Judge Ronen resolved that it is a reasonable assumption that the four directors, whose positions were at stake, have a personal interest in the resolution regarding the engagement of the Company in an agreement that might change the balance of powers in the general meeting.

Once it was determined that the directors’ decision involved their personal interests (related to their desire to maintain their positions as directors of a company), the Judge proceeded to consider whether these interests were the only or dominant considerations of the directors. In making such examination the Court considered the application of the “enhanced scrutiny” standard, which originated from Delaware case law, and cited the guiding case law of the Supreme Court of Delaware, Unocal Corp. v. Mesa Petroleum Co., where it was determined that the prohibition on the directors relates to a situation in which their actions are “solely or primarily out of a desire to perpetuate themselves in office”.

The Court held that though at this stage it is difficult to determine whether the consideration of keeping their positions was the only or the dominant consideration of the directors, the clear existence of this consideration is sufficient in order to reinforce the potential concern about the directors’ considerations when they made the decision regarding the new transaction. That was sufficient to determine, if only prima facie, that this is not a decision to which the business judgment rule applies, but rather is a decision that might be examined in accordance with the enhanced scrutiny standard.
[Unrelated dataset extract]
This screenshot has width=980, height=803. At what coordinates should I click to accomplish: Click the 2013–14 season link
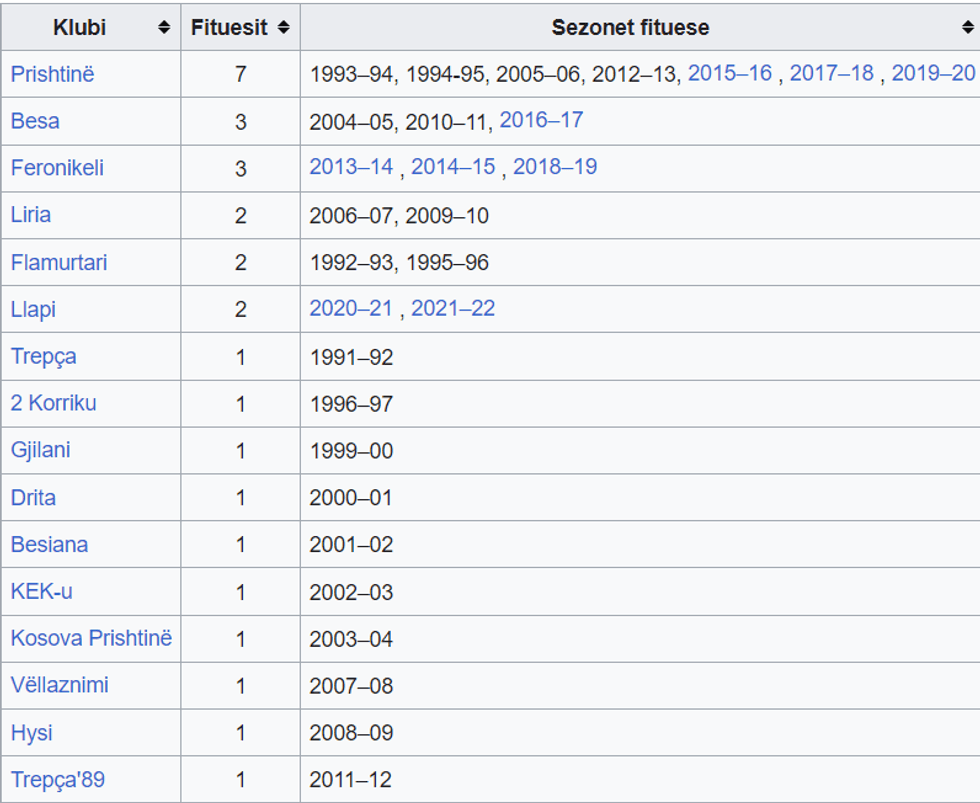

After the injunction was confirmed, the Tel Aviv District Court proceeded to order that the Company convene the Extraordinary General Meeting in accordance with the terminated CEO’s demand.

Following the court rulings, a number of subsequent proceedings followed, and on May 27, 2018 a settlement agreement was signed. According to the agreement, the four directors and the interim President resigned from the Company, and the new slate of four directors, nominated by the removed CEO, was elected to the board. The settlement agreement was validated by the Tel Aviv District Court on May 28, 2018, and shortly thereafter the terminated CEO was reinstated as the President and CEO of the Company.